И именно в эту минуту к нам подошли охранники. Их было четверо. Они сразу обнаружили самогон в канистрах и отвели нас к своему начальству.
13
'Безумно хочется спать. Но надо вставать и начинать все сначала. Меня радует только одно: я живу не совсем, правда, такой невыносимой жизнью, как вы, но все же очень трудной. Я теперь — пролетарий. У меня трудовая книжка, где в первой и единственной графе значится, что я принята на должность уборщицы в кинотеатр 'Космос'. Из князи в грязи. Я перешла на вечернее отделение. Дома было шуму — и вспоминать не хочется. Папа, когда узнал, что я пошла в уборщицы, сморщился:
— Есть что-то в этом непотребное.
— Я хочу сама за себя отвечать.
— А в этом есть что-то от литературщины.
— Может быть, но я себя так лучше чувствую. Чище. Я будто оздоровилась.
— Ты позоришь меня. Нашу семью. Ты подумала об этом?
— Папа, я тебе боюсь даже сказать, но я сделала еще один важный для меня шаг.
— Что еще?
— Я подала заявление о моем выходе из комсомола.
— ?!
— Я не могу находиться в организации, которая предает меня.
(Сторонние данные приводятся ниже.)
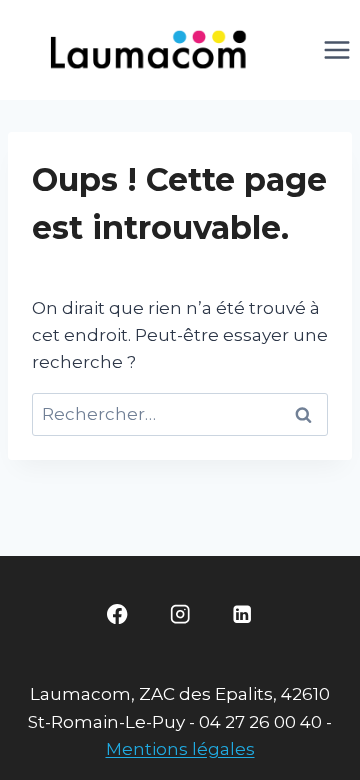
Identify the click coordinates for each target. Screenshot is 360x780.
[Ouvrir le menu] (336, 49)
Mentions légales (180, 749)
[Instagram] (180, 614)
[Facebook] (117, 614)
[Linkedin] (242, 614)
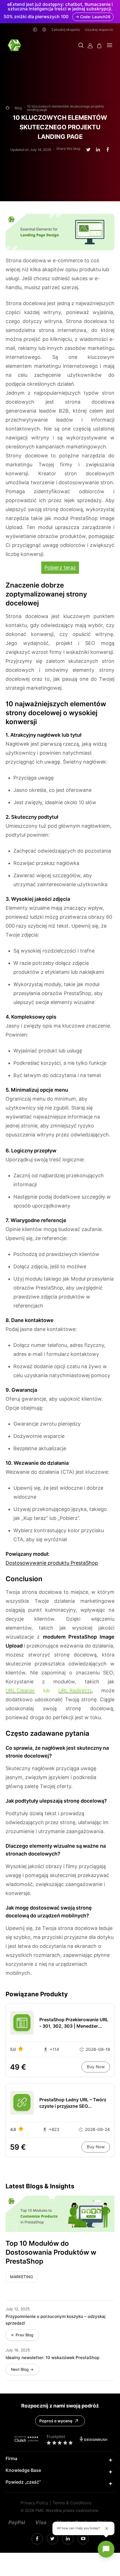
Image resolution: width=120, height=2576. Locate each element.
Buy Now (96, 2066)
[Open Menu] (109, 46)
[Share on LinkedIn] (98, 149)
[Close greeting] (106, 2528)
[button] (80, 46)
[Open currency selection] (35, 29)
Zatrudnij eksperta (65, 29)
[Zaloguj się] (90, 46)
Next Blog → (22, 2369)
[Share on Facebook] (107, 149)
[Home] (7, 108)
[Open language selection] (44, 29)
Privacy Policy (34, 2503)
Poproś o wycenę (55, 2421)
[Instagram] (37, 2539)
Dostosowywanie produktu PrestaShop (52, 1563)
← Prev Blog (22, 2335)
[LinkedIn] (52, 2539)
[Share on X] (88, 149)
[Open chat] (106, 2549)
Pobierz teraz (60, 567)
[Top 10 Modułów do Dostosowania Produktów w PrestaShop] (60, 2214)
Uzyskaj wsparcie (99, 29)
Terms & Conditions (72, 2503)
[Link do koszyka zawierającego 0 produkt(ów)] (99, 45)
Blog (18, 108)
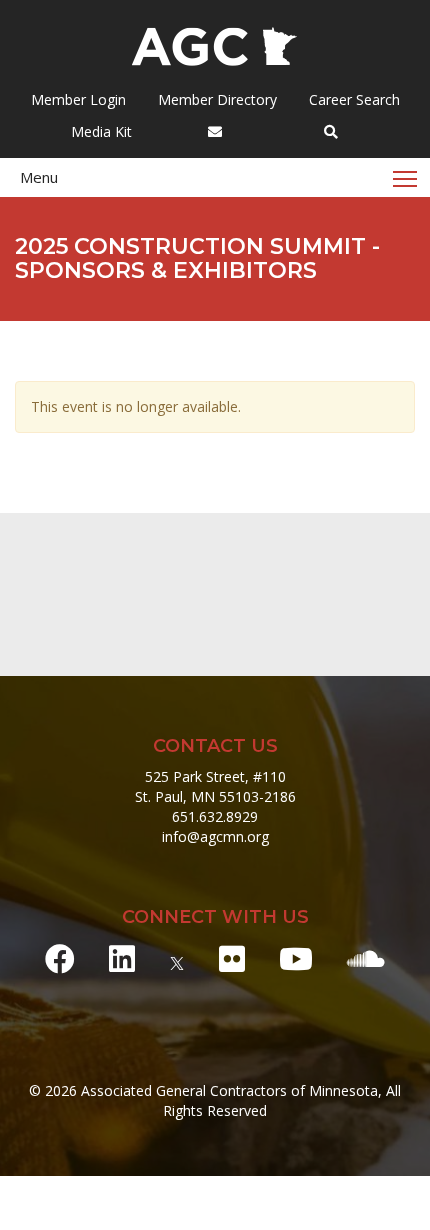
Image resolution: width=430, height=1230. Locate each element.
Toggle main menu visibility (405, 177)
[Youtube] (296, 958)
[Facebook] (60, 958)
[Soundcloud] (366, 958)
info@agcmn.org (215, 836)
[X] (177, 958)
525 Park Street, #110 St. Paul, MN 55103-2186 (215, 786)
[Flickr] (232, 958)
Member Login (78, 99)
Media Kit (99, 131)
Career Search (352, 99)
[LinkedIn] (122, 958)
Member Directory (215, 99)
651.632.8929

Не могу быть вместе с теми, у кого на первом месте не идейные, а карьерные интересы.
— Ты о нас с мамой подумала?
— У нас родители не отвечают за поступки своих детей и наоборот.
— Что ты болтаешь?!
— Я не болтаю. Я хочу очиститься. До конца. Это надо сделать один раз в жизни, а потом только поддерживать принятый в душу порядок, или ритм жизни, или обретенную чистоту.
— Откуда это у тебя, доченька? Ты в своем уме?